• **Data in this exercise**:
# # # #
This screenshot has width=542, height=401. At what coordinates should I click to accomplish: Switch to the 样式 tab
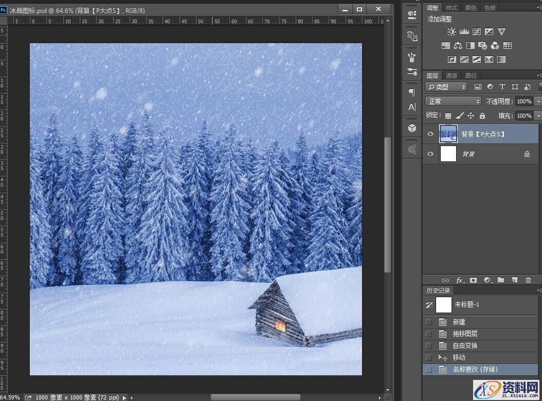(x=451, y=8)
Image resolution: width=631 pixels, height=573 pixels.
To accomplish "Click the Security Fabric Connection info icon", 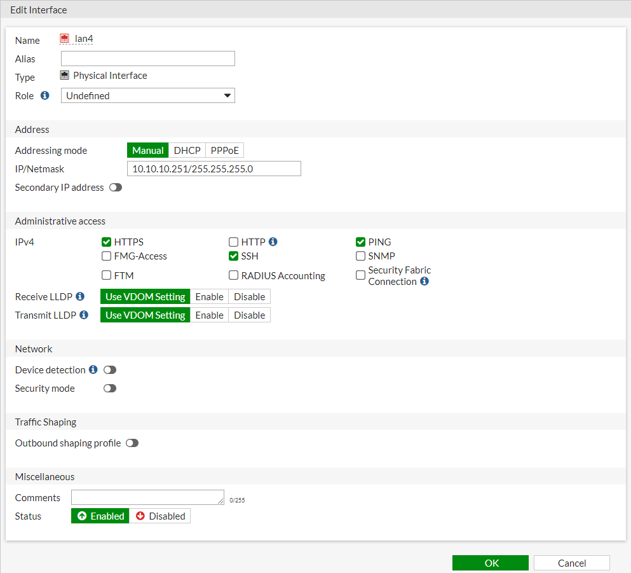I will [x=424, y=281].
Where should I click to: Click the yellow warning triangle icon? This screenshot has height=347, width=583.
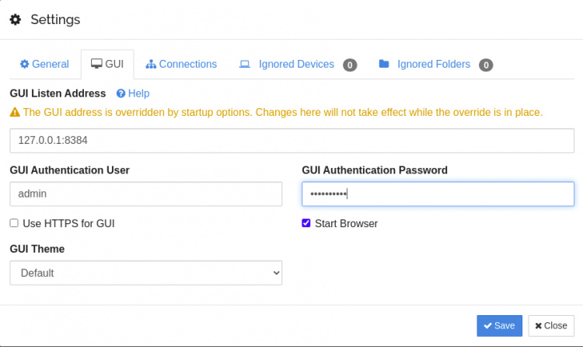15,112
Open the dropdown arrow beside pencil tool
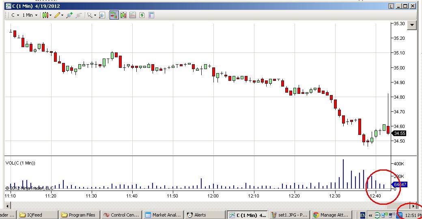 click(62, 15)
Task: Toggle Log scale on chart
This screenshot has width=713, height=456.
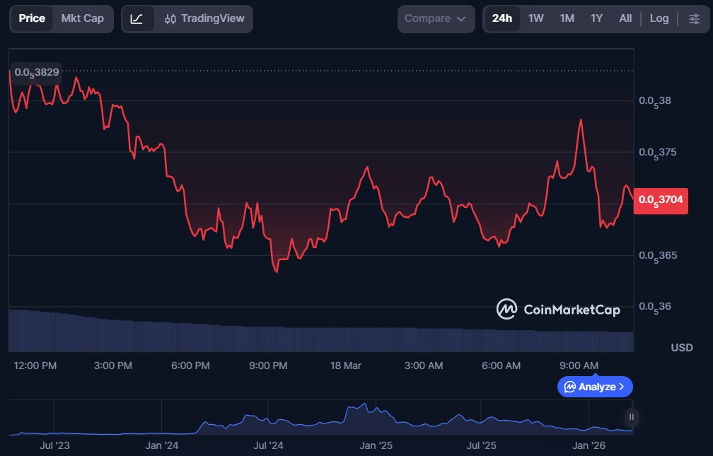Action: click(659, 18)
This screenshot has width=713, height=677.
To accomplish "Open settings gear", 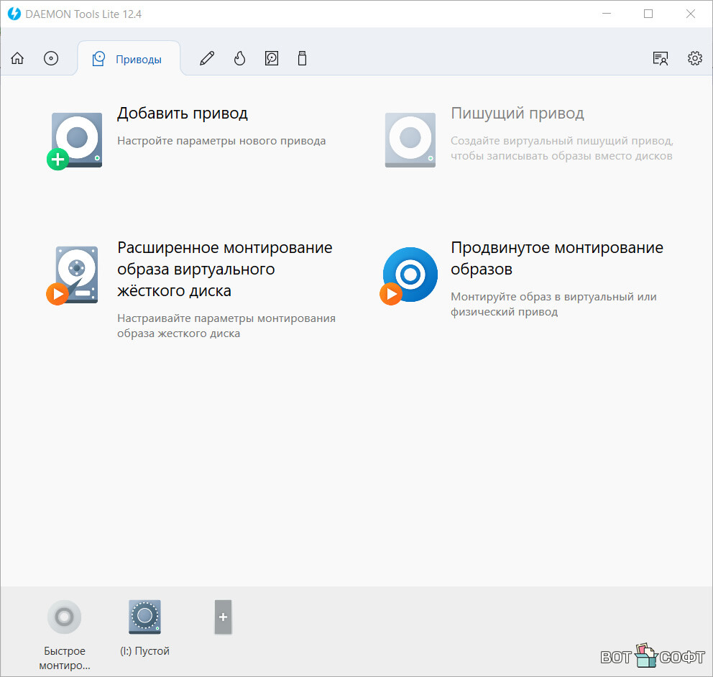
# # # #
• **Exercise objective**:
Rewrite the material as a Markdown table with the columns Row and Line, starting at the line containing "Open the dropdown arrow beside pencil tool" and ending at the end of the material, and skip any blank lines. Leave the pictures out of the table.

• **Expected answer**:
| Row | Line |
|---|---|
| 1 | Open the dropdown arrow beside pencil tool |
| 2 |  click(62, 15) |
| 3 | Task: Toggle Log scale on chart |
| 4 | This screenshot has width=713, height=456. |
| 5 | Action: click(659, 18) |
| 6 | This screenshot has width=713, height=677. |
| 7 | To accomplish "Open settings gear",  |